Just thought I'd chime in and say that my ram is doing splendidly @78 degrees ph 7.8 and gh around 10, and as to tank mates mine are with cardinal tetras, white clouds (hence the cooler temperature, had a couple sneak in in an order), otos, cherry shrimp, rummy nose tetras and a male dwarf gourami. Only compatibility issues is occasionally the ram and gourami will nip at each other, but nothing serious, and occasionally I will catch the ram trying to eat a baby shrimp (though that is true of all the species and given enough hiding spaces isn't an issue)


----------



## jcmv4792 (Jul 15, 2015)

theatermusic87 said:


> Just thought I'd chime in and say that my ram is doing splendidly @78 degrees ph 7.8 and gh around 10, and as to tank mates mine are with cardinal tetras, white clouds (hence the cooler temperature, had a couple sneak in in an order), otos, cherry shrimp, rummy nose tetras and a male dwarf gourami. Only compatibility issues is occasionally the ram and gourami will nip at each other, but nothing serious, and occasionally I will catch the ram trying to eat a baby shrimp (though that is true of all the species and given enough hiding spaces isn't an issue)


Wow your rummynose tetras do well with that hard water? How long have kept the rummynoses in there? Where did you get them?


----------



## patfat (Oct 23, 2015)

I got 2 GBR's in my tank in about 78-80 water..they live happy..With 2 gold rams..electric blue Acara.. Bolivian Ram..A clown pleco..different corys..amono shrimp..a loach can't remember the type right now.. And snails..every one loves happy and healthy no problems..all I ever see is the Bolivian ram and Acara go at it every now and again but that's when they swim in each other space and the two gold Rams go at it too just because one is smaller then the other but they swim together all the time same as the Acara an ram..honestly every one gets along..Rams really aren't as hard to keep as many people say..just as long as you get them from a good source you'll be fine


----------



## roadmaster (Nov 5, 2009)

● Material:
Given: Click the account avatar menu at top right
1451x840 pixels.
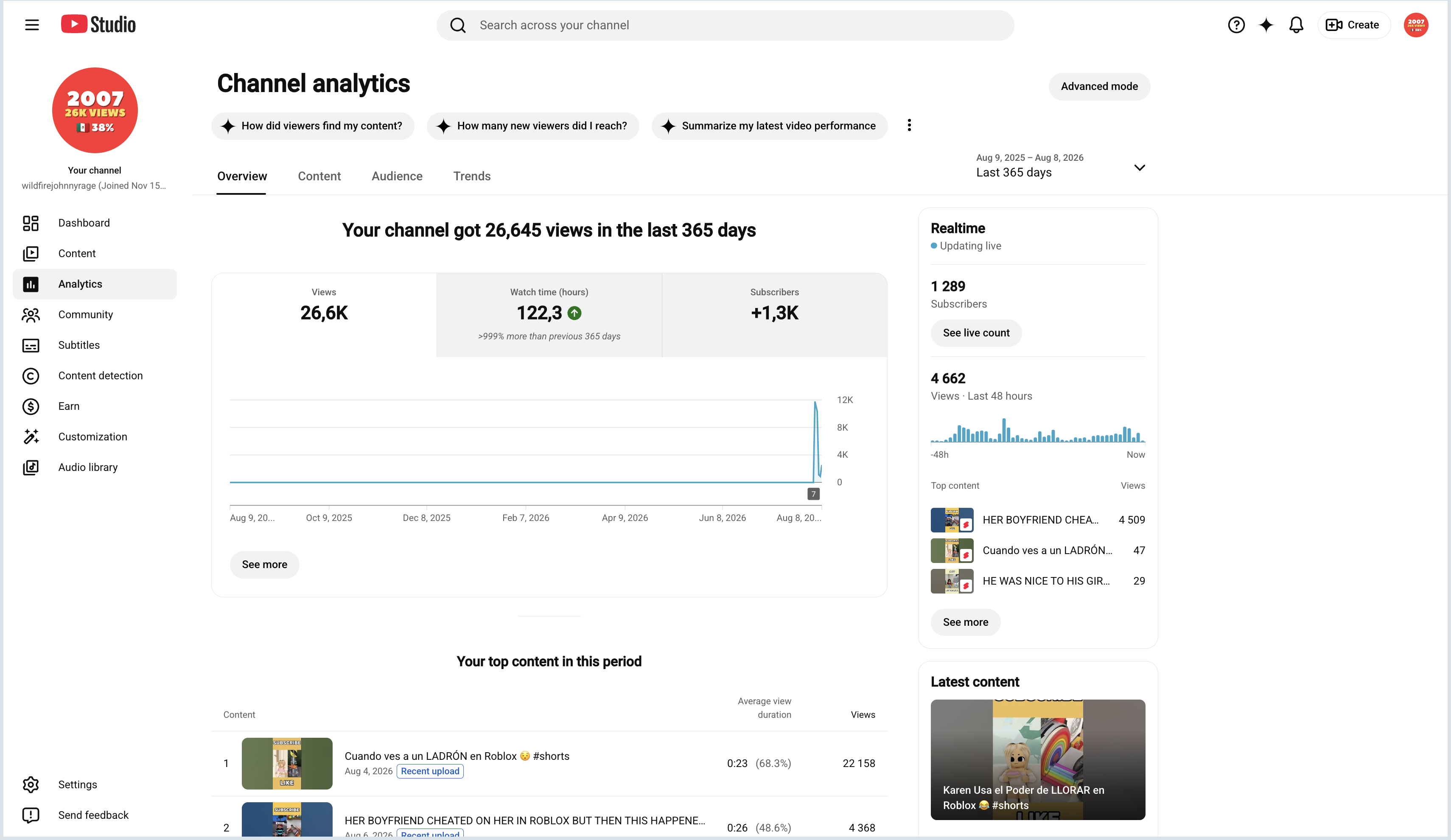Looking at the screenshot, I should tap(1416, 25).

● Brief 1: Quote everything in the forum thread on keeping rams from "Wow your rummynose" down to "(Oct 23, 2015)".
● Brief 2: Continue the forum thread on keeping rams from the point where it stops.

● Exercise result 1:
Wow your rummynose tetras do well with that hard water? How long have kept the rummynoses in there? Where did you get them?


----------



## patfat (Oct 23, 2015)

● Exercise result 2:
I would agree that Bolivian Ram's are not all that hard to keep (more forgiving).
German blue ram's,,not very forgiving.
Also agree that it help's to get good stock from a breeder ,and if he/she is breeding them successfully ,,and trading them with fellow hobbyist's who are happy with their success with the stock,,,then I would try and produce same water chemistry.
Would feed same as breeder, Temp's same as breeder,and consider if the fishes will ultimately tolerate CO2 level's that they might see in your/my tank if injecting the gas. And or whether the sharp increase in TDS from the mineral salt's we use as fertz will be tolerated in addition to perhaps water outside their comfort zone Temp.pH,GH .
Is why I believe they are way more sensitive than forgiving.


----------



## theatermusic87 (Jun 22, 2014)

jcmv4792 said:


> Wow your rummynose tetras do well with that hard water? How long have kept the rummynoses in there? Where did you get them?


A year and a half maybe 2 years on a couple of them, every now and then I'll lose one to jumping. I got them at my LFS, all i know is they were tank bred rather than wild caught, where they came from is anyones guess


----------



## matt13 (Jul 17, 2012)

Rams will do OK in 80 degree water, but they will really thrive in water around 82-84 degrees.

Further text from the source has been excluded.